Apple’s announcement last week that the Action Button is now on all of its iPhone 16 models, rather than just the Pro model that the button debuted on last year, was a little overshadowed by the introduction of the Camera Control button — a capacitive, tactile button for launching and controlling the iPhone 16’s camera. But don’t let that fool you: the Action Button is still one of the most powerful features Apple has added to its phones in years.
One very obvious use of the button is to connect it to the iPhone’s camera app, letting you press and hold to open the app, then press once more to take a picture. But does that mean the Camera Control button has made it obsolete? I don’t think so.
By default, the Action Button serves as a mute toggle — it did replace the mute switch, after all — that you press and hold to mute or unmute your phone. But besides that and using the camera, it can do so much more. To begin with, you can set it to do simple things (by using Settings > Action Button), like flick on the flashlight (or the torch, if you like), set a Focus Mode, or open Apple’s Translate app.
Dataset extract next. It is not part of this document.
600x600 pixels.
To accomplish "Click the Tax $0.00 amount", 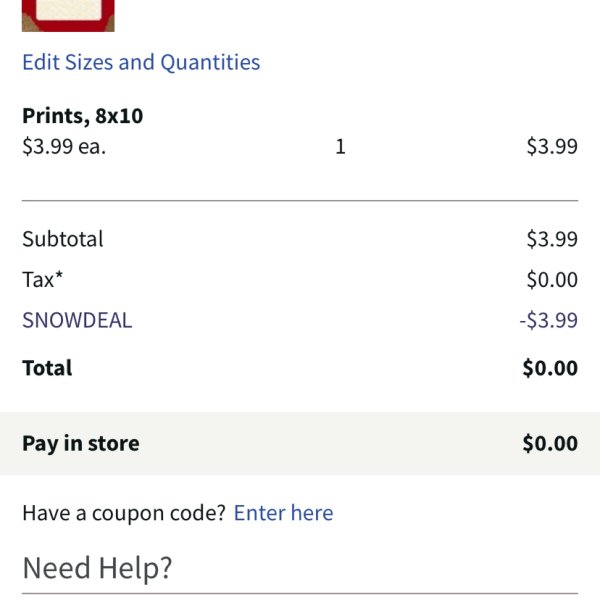I will (552, 279).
With iOS 18, Apple added the ability to map it to a Control Center action or recognize a song with Shazam.
But you can go way beyond simple. For me, it’s a way to help me use my phone less. I don’t mean spend fewer hours on it — I mean it lets me cut out all the extraneous swiping and tapping that I have to do to carry things out on my phone. It’s something I’d been trying to figure out through other means, like adding Shortcuts to my homescreen, but the Action Button has been the missing part of a puzzle I’d been piecing together for years.
Now I use the button several times a day: long-pressing it to get to an option that turns all the lights off before I go to bed; selecting multiple AirPlay speakers at once in an easy-to-use menu format that waits for me to finish choosing before it streams my audio to them; connecting to my AirPods when Apple’s auto-switching feature (all too frequently) doesn’t work right.